Before I found the right ones in the Philippines, I worked with programmers
and designers in Mexico, Argentina, Brazil, Ukraine, Belarus, India, Canada,
Ireland, and Russia.

The most talented OO PHP programmer I have ever worked with was from Belarus,
but it was nearly impossible to pay him because the government makes the
recipient sign an affidavit that the money is coming from a blood relative. In
the end I had to wire the money to Latvia and he could withdraw it using an
ATM card in Belarus.

I've found that some of the best programmers (particularly for .NET) are in
Eastern Europe, but the English is not so great. Latin America is great if you
speak Spanish (like I do) because the time zone is perfect for the US. Same
with the Caribbean for timezone, but their infrastructure isn't the greatest,
especially with hurricanes. The hurricanes are a problem in the Philippines,
it's a risk worth taking if you have a backup team in another country.

------
floozyspeak
The problem with outsourcing is all the unknowns, language barriers, weird
stuff, and the fact it can be awkward and uncomfortable and its harder to tell
if anyone is gonna take advantage of you or not. Having said that, if you've
done it, and earned your chops its a kick ass way to make stuff. BUT if you're
starting out i'd do 2 things, one go local, go intern, and figure out that
cost. Two look for a person who's done outsorucing to help you manage the
project, you almost need them and their expertise more than just the coder on
the outsourcing end. That guy/gal with lots of experiencing outsourcing is
more valuable then anything- they know to get stuff done and under budget.

In the past 8 months I've made 11 things i would of never even begin to know
how to make and would of cost me 10-20k if i did them with local/national
talent. Theres just no way i could afford that.

My learnings from outsourcing.

An outsourcing manager is critical. This frees you up to focus on what you
should be doing, using that time/money wisely into making something, hopefully
profitable. Set expectations accordingly. Do not expect it to be perfect.
Iterate often. Be explicit on what you want the experience to be of whatever
you are making. Mockup everything, story board the experience of it, give them
as many visuals as possible, point them to sites and say like that, never ever
just give them specs in a text file, otherwise you are set for an adventure in
waste.

Challenge yourself, your manager and whoever you hire to do it less. Document
your code, back it up, and keep going.

------
ankeshk
Outsource. But outsource smartly.

Hire 2 companies / freelancers. One to do the work. And one to audit the work.
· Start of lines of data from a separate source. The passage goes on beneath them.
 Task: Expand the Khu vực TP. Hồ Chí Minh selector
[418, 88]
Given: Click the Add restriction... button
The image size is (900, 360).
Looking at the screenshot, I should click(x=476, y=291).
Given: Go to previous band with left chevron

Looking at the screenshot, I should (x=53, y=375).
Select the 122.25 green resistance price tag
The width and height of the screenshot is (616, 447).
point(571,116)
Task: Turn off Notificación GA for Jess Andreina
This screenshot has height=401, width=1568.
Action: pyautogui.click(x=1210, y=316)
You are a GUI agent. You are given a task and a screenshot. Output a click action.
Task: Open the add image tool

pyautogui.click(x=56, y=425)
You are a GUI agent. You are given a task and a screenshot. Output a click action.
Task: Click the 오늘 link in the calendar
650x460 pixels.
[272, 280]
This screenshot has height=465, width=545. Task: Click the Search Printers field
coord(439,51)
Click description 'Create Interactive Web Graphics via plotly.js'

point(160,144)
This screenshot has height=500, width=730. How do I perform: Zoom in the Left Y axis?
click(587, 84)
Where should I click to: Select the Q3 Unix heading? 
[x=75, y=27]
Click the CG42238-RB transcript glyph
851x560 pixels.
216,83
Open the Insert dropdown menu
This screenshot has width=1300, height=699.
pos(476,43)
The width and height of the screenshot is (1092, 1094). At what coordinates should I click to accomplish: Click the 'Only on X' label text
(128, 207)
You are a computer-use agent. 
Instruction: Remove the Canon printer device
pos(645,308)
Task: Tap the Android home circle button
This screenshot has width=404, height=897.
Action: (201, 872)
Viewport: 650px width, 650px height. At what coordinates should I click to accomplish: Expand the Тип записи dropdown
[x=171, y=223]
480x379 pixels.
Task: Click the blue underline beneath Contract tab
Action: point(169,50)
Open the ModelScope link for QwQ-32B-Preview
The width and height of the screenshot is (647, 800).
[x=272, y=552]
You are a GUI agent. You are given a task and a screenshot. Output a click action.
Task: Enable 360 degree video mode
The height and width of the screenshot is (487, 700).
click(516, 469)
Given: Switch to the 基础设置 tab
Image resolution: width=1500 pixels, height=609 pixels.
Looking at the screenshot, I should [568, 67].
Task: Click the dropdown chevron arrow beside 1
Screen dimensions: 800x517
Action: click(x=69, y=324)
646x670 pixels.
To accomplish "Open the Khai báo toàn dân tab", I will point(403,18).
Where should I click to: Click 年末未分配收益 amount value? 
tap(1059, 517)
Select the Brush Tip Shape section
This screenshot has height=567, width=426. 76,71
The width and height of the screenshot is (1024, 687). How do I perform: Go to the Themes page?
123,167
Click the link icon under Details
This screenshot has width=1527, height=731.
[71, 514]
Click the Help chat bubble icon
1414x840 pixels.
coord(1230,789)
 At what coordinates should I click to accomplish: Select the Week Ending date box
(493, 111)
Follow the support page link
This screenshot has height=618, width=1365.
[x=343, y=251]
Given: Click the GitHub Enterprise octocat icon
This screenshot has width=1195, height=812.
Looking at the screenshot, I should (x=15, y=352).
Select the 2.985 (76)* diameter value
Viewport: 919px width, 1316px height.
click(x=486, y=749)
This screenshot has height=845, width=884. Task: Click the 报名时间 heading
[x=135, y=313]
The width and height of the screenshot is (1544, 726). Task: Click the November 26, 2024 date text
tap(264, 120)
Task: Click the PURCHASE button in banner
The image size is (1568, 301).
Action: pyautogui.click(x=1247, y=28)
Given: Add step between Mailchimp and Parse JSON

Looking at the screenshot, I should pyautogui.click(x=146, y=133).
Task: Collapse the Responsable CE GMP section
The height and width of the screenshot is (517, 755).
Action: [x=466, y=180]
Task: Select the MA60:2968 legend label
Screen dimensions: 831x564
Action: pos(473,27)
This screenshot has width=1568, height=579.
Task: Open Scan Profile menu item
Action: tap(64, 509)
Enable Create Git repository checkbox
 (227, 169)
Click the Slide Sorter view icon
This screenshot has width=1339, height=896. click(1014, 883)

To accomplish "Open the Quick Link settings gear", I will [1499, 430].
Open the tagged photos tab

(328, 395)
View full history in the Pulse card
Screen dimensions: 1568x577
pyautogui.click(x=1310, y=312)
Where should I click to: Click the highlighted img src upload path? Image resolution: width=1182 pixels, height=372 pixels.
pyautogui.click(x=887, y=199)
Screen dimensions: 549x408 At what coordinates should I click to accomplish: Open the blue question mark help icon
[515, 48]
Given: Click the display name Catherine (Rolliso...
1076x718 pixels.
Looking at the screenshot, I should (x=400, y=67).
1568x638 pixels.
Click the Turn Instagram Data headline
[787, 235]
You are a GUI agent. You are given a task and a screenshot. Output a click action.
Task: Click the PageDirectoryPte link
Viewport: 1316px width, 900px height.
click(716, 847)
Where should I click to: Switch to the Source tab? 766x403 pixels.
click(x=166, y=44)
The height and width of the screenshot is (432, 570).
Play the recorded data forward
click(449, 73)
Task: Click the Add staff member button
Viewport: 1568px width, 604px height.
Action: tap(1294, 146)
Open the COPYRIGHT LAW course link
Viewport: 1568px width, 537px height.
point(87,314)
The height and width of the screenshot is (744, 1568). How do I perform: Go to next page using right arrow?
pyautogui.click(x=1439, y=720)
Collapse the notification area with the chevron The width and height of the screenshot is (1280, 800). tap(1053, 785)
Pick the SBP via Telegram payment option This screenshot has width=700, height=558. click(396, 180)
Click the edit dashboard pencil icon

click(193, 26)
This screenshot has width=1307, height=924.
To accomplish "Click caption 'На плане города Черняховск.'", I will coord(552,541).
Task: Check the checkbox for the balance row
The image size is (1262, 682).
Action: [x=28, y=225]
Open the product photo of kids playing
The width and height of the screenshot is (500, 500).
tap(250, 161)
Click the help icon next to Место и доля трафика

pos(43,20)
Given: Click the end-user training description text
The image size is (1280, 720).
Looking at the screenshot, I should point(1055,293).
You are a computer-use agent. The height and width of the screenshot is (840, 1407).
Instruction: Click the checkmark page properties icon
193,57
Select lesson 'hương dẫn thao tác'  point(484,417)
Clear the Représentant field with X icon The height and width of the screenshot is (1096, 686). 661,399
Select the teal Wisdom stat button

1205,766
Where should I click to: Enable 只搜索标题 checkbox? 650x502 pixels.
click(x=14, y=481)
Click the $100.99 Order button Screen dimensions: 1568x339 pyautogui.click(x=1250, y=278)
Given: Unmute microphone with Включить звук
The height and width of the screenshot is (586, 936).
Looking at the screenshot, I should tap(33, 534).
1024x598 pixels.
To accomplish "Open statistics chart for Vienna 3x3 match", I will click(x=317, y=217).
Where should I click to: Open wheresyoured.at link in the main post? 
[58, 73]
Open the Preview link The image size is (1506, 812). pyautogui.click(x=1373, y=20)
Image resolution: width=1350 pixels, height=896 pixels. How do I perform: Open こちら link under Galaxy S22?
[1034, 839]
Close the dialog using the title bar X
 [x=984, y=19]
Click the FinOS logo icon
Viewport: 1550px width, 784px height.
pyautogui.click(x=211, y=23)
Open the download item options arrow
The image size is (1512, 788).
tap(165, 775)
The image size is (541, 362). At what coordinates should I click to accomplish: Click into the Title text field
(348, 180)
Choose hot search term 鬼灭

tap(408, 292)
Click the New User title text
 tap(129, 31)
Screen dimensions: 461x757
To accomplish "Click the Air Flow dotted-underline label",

Outsourcing will save time. And if you select the right people, money too. (I
am based in India. Can help you find the right people over here if you so
desire.)

Re: learning coding on your own

Do so only if you are good with it and like it. Don't do it because you have
this website idea.

Case in point: if you own 2 restaurants. One does average business. One does
dismal business. Should you try to improve the dismal restaurant or the
average restaurant?

Almost always - you'll get better returns if you improve the average
restaurant to become an excellent restaurant.

Replace restaurants with skill-sets above. It pays better to work on your
stronger skills and outsource your weaknesses.

------
ScottWhigham
Hmmm - I've tried offshore development deals and, after my 3rd or 4th one, I
finally got a decent one. The problem is that I blew through about $1500 first
(which was a significant amount of budget at the time). I'd say that there are
cheaper labor costs offshore but not "cheap labor costs offshore". However,
you must be savvy enough to ensure they are not designing a system that only
they can modify/understand. You'd have to spend $5k to get it built and then
to find out that they want a $15k/yr maintenance contract.

There's always Moveable Type or Wordpress for simple sites.

------
Stasyan
I come from family of software developers: my mom's job -> they outsourced
some of the development. It was the biggest mistake they've ever made. They
paid hundreds of thousands of dollars and they got something that did not
work.

Outsourcing is tricky. You are not dealing with developers eye to eye. Plus
the time difference will slow down the whole development. You write them
e-mail during your day time, they respond during theirs.

Why don't you hire a developer from your town ? Or you even might get a recent
graduate who will be willing to work for some stock options and pocket money.
Since they live in their parents basement, and due to recession they have
trouble finding a job.